New NOAA study finds natural climate cycles and
human activities are drivers of change
Scientists in the Gulf of Mexico now have a better understanding of how naturally-occurring climate cycles–as well as human activities–can trigger widespread ecosystem changes that ripple through the Gulf food web and the communities dependent on it, thanks to a new study published Saturday in the journal Global Change Biology.
A team of NOAA oceanographers spent three years reviewing over 100 indicators derived from environmental, fishery, and economic data, including sea surface temperature, currents, atmospheric patterns, fishing effort, harvest, and revenues. Through extensive analysis, they found a major ecosystem reorganization that appeared to be timed with a naturally-occurring climate shift that occurred around 1995.
The climate phenomenon is known as the Atlantic Multidecadal Oscillation (AMO), a climate signal in the North Atlantic Ocean that switches between cool and warm phases, each lasting for 20-40 years at a time. The AMO, which was in a cool phase between 1965 until 1995 and has been in a warm phase since, influences global ocean and weather conditions in the northern hemisphere such as hurricane activity in the Atlantic ocean and the severity and frequency of droughts.
However, the AMO is not as extensively studied as other climate phenomena, such as El Nino, and this study is the first to investigate what scientists hope will be many future studies examining how the AMO influences ecosystem-scale change in the Gulf. Scientists hope this work will spur interest in further studying this phenomenon and its implications for the marine environment in this region.
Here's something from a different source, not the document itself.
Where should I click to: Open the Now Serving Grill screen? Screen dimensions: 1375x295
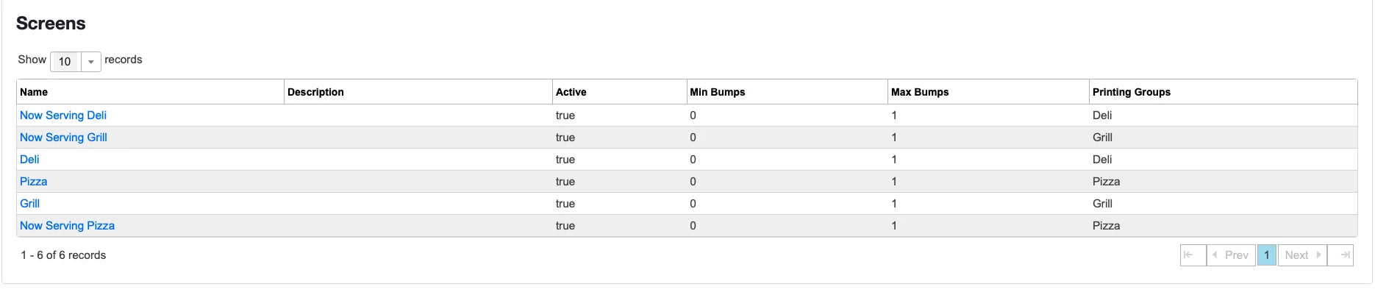(x=63, y=138)
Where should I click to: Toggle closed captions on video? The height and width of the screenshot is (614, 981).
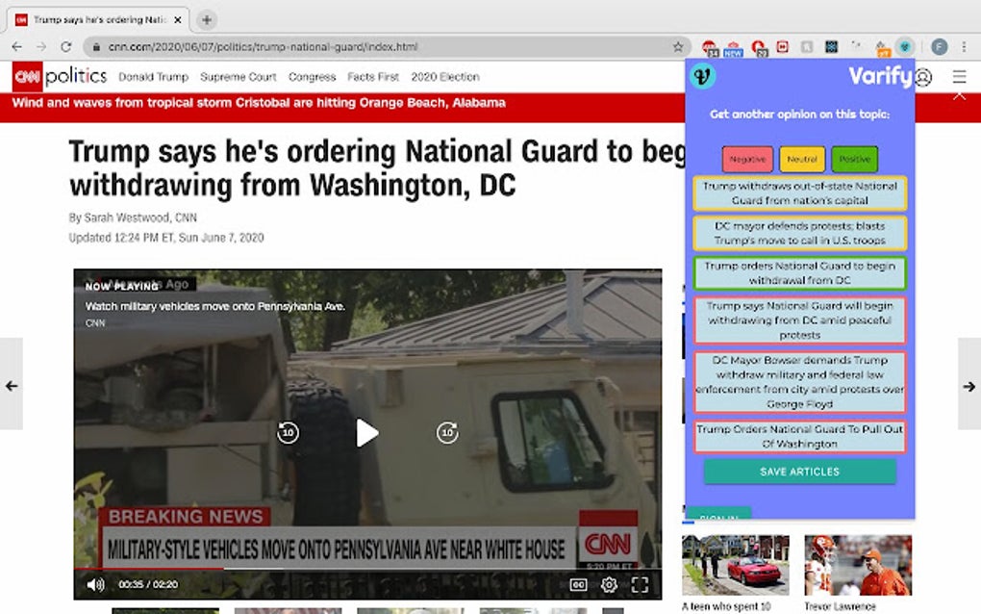579,584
“These major ecosystem shifts have probably gone unrecognized to date because they are not apparent when considering single species or individual components of the ecosystem,” said lead investigator Dr. Mandy Karnauskas of NOAA’s Southeast Fisheries Science Center. “Only when we put a lot of things together — including currents, hypoxia, fish abundances, fishing effort, and more — does a strong climate signal emerge.”
Additionally, scientists observed shifts in many species around the late 1970s coincident with the advent of the U.S. Magnuson-Stevens Fishery Conservation and Management Act– a policy designed to set rules for international fishing in U.S. waters, make the expansion of certain fisheries more favorable for economic development, and ensure the long-term sustainability of the nation’s fish stocks.
Other human influences that are not as pronounced–or easily distinguishable–include coastal development, agricultural runoff, oil spills, and fishing. Natural phenomena like coastal storms and hurricanes play a role as well.
The scientists expect their study to be useful to resource managers throughout the Gulf region. While managers cannot control Earth’s natural climate cycles, they may need to consider how to alter management strategies in light of them, in order to effectively meet their mandates.
Karnauskas’ team included other scientists from NOAA Fisheries as well as NOAA’s Atlantic Oceanographic and Meteorological Laboratory, the University of Miami, and the University of Texas.